Long story short, I’ve got an old (10 gigs! ooooooh!) hard drive from several years ago I’d like really like to look at again because I think it may have an old file I’ve been trying to find forever.
Apparently, I took sole ownership of the drive or something like that, because it’s got the “NTLDR missing” error, and when I go into the Windows Recovery Console and try to copy NTLDR onto the old drive I get “Access is denied.” (I don’t remember what my profile name was back then, let alone its password)
I’m wondering, is there a bootable OS like Linux that will fit on a 500Mb thumb drive? Would a different OS be able to get around the permissions? I just want to look at my old text files; I don’t need the old drive to boot on its own.
You can’t just put the new drive into a current computer as a slave? But yes, you can fit Puppy Linux, and a few others I’ve forgotten at the moment, onto a flash drive. Keep in mind that flash drives have to specifically formatted to be bootable sometimes, they don’t work exactly like a disc.
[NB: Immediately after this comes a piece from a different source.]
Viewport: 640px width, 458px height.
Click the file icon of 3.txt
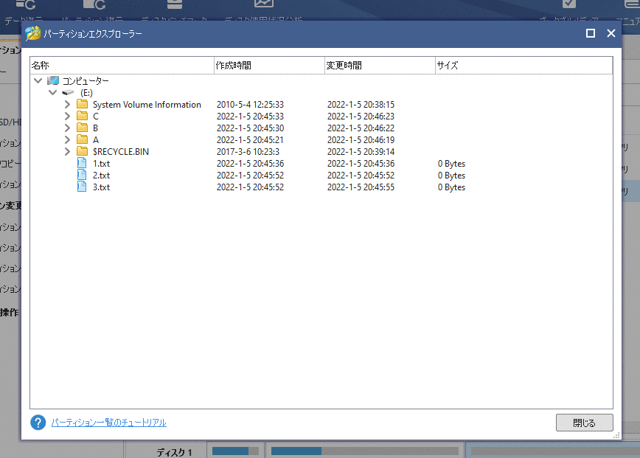click(83, 187)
They go from an IDE or SATA interface to USB, letting you access your old hard drive basically like a thumb drive. I have also not been as good as I should have been about moving important files over to a string of new computers for the last decade or so, and the above gizmo has at last allowed me to easily access the stuff on all the old drives that have been sitting in my closet.
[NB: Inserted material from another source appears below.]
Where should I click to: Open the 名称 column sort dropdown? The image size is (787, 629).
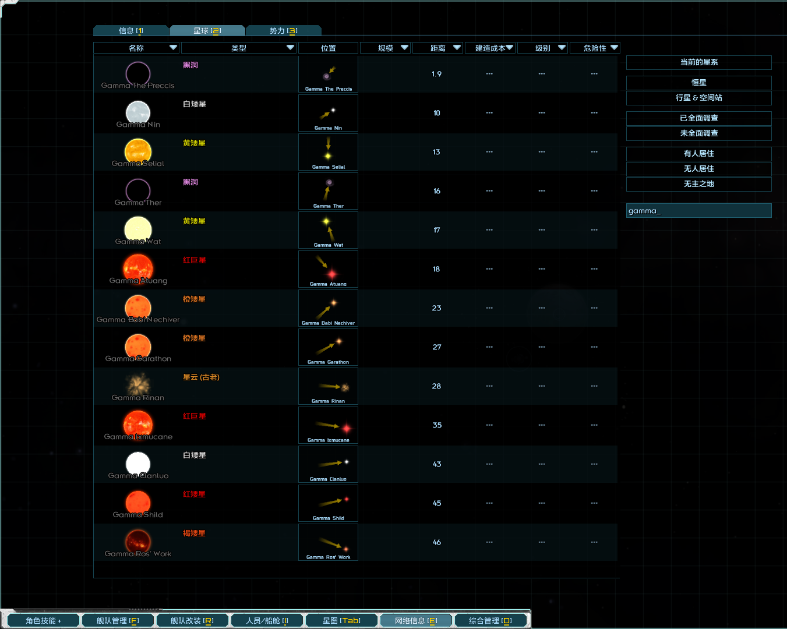[172, 48]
Covered_In_Bees!: Unfortunately, when I try to put it in as a slave, the drive shows up as empty. I guess it’s the same reason I get access denied. i musta done something pretty funky, messing around with the permissions. … So, will a different OS maybe ignore all that, and just show me the files?
GreasyJack: Wow, that’s really nifty! I MUST get one of those! I do, however, have an external bay … same thing, the drive shows up as empty.
Mount the drive (via USB is easiest). Right Click the drive, select Properties. Select the Security Tab. Hit the Advanced button, select the Owner tab. Change the Ownership to your account, and ensure that the new ownership propagates to sub-folders down the file system.
If this does not help…
the file system is probably hosed, giving the “Access Denied” errors.
A Linux boot may help - the NTFS file system driver in Linux is somewhat more forgiving of errors than the Windows NTFS driver. The Linux one is reverse engineered without access to the FS details, so it has to take a more rigorous approach and skips past things it does not understand. I have had really good results on damaged disks using this. Look for LiveLinux USB boot creator, and use something like Puppy or Trinity Linux.